WORK TO COMPLETE |
If a line in the records below holds the word "computer", copy it.
Segment Open
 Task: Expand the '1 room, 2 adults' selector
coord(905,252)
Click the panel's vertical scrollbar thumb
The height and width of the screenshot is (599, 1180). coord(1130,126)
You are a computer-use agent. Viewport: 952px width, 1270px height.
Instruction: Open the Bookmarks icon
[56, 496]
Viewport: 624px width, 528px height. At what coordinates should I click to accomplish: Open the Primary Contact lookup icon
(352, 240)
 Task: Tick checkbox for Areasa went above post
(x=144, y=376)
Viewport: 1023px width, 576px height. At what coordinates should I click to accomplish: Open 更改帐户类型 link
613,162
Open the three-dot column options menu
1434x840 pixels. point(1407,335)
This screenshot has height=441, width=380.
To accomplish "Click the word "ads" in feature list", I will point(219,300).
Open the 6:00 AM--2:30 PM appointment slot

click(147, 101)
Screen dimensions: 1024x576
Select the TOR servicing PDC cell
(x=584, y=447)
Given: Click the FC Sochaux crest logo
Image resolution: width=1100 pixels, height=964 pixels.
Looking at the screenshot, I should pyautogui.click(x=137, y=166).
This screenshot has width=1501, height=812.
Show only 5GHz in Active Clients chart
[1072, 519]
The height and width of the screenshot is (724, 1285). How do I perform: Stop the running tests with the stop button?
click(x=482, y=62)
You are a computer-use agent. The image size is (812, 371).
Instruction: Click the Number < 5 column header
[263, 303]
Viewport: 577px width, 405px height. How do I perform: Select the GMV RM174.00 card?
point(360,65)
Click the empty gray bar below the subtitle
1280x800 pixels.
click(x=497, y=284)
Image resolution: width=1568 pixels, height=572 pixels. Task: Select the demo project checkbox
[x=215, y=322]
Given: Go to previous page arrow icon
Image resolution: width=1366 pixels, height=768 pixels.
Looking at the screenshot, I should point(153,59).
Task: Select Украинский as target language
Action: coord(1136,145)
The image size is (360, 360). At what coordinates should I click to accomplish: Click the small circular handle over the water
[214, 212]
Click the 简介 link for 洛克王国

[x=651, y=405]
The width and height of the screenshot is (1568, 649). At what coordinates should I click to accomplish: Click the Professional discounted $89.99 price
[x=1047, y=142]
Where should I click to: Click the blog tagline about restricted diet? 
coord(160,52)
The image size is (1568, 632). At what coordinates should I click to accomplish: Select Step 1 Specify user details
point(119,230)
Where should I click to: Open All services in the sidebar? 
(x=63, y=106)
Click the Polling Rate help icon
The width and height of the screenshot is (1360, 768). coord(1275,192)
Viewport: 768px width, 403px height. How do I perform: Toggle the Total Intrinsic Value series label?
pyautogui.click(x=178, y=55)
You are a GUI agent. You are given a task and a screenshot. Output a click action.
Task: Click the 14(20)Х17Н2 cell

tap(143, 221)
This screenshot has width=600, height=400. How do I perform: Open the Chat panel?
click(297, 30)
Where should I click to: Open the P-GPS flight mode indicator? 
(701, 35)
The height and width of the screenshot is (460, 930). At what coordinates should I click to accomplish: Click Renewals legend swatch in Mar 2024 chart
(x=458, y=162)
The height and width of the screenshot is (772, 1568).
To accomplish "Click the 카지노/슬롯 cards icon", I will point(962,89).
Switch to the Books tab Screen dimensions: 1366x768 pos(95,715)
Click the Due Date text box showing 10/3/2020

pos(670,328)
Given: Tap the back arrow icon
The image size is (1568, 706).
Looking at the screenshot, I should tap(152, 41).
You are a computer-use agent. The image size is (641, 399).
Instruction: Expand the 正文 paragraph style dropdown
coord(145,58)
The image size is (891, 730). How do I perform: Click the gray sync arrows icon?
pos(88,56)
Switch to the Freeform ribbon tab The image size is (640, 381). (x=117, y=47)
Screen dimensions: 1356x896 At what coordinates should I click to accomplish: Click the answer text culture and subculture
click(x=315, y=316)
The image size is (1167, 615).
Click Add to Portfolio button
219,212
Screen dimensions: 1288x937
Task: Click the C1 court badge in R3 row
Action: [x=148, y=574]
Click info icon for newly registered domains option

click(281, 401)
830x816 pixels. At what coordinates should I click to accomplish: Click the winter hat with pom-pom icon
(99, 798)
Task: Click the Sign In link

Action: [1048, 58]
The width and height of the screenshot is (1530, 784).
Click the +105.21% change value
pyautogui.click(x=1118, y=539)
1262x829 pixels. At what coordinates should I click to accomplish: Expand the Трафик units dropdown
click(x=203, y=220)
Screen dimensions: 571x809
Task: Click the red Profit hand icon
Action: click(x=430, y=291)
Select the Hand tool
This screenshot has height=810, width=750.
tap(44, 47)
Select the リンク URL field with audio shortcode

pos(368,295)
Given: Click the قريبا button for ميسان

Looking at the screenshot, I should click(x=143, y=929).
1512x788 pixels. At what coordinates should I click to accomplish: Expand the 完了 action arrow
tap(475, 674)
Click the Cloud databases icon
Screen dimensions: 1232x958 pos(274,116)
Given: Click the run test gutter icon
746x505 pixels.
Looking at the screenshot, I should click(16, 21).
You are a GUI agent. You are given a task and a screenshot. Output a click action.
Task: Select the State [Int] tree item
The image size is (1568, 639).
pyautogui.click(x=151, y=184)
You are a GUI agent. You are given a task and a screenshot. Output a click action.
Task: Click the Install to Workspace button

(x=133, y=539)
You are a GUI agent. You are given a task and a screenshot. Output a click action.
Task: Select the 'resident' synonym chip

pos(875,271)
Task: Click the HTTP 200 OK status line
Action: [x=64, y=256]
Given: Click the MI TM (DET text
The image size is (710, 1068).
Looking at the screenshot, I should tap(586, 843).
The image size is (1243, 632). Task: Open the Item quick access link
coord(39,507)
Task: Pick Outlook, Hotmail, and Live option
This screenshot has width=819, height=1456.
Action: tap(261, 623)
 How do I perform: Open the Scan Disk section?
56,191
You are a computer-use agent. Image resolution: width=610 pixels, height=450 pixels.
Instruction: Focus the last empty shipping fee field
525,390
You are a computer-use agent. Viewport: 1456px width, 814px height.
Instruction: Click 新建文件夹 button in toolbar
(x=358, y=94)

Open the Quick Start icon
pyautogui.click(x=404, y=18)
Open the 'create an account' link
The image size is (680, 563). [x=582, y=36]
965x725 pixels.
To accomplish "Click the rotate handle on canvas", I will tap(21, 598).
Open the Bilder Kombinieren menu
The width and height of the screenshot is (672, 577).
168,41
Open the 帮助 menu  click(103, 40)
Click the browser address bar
Segment Closed
SOLUTION FOR THIS PROBLEM |
You are a computer-use agent. Viewport: 952px width, 1270px height.
You are a computer-use agent. The image size is (812, 371).
You are a computer-use agent. The image size is (641, 399).
You are a computer-use agent. Image resolution: width=610 pixels, height=450 pixels.
You are a computer-use agent. Viewport: 1456px width, 814px height.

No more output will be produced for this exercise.